High school counselor Mike Morenzone presented an outline for the educational program being designed to keep students in danger of failing and dropping out of school in the system and on track for graduation.

Morenzone made his presentation to the Ripon Unified School District Trustees at their regular Monday night meeting, noting that Ripon has never had a continuation high school in past years.

The continuation school would use two classrooms at the Community Day School located on West Main Street, and it would most likely be funded with a $100,000 Pupil Retention Block Grant through the California Department of Education.

Morenzone explained that there would be four structured classes in the mornings for 20 students and another four in the afternoon for the other 20.  Students wishing to earn more credits could take an additional two classes either earlier or later in the day for a total of six classes. During the first year of operation the school would be limited to serving juniors and seniors.

With the elimination of summer school, due to budget restrictions, the opportunities for students to catch up in their failing classes have been inhibited, Morenzone said.  And neighboring school districts do not accept students from other districts, because they are already impacted with their own student demands.

In last year’s summer school 80 high school students took English, 24 signed up for World History and 27 others had to take Algebra 1, the counselor noted. That summer school is no longer a reality in Ripon.

RAW DATA:

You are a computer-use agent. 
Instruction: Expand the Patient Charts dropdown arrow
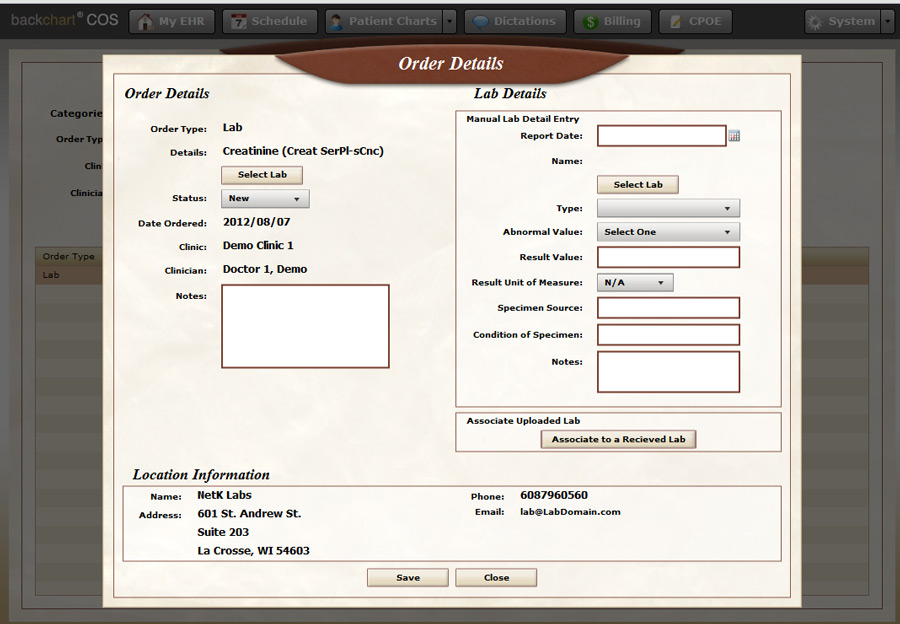[450, 22]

THE TASK: In the text about Ripon's planned continuation school, which grades would the school be limited to serving during its first year of operation?

WRITTEN RESPONSE: Juniors and seniors.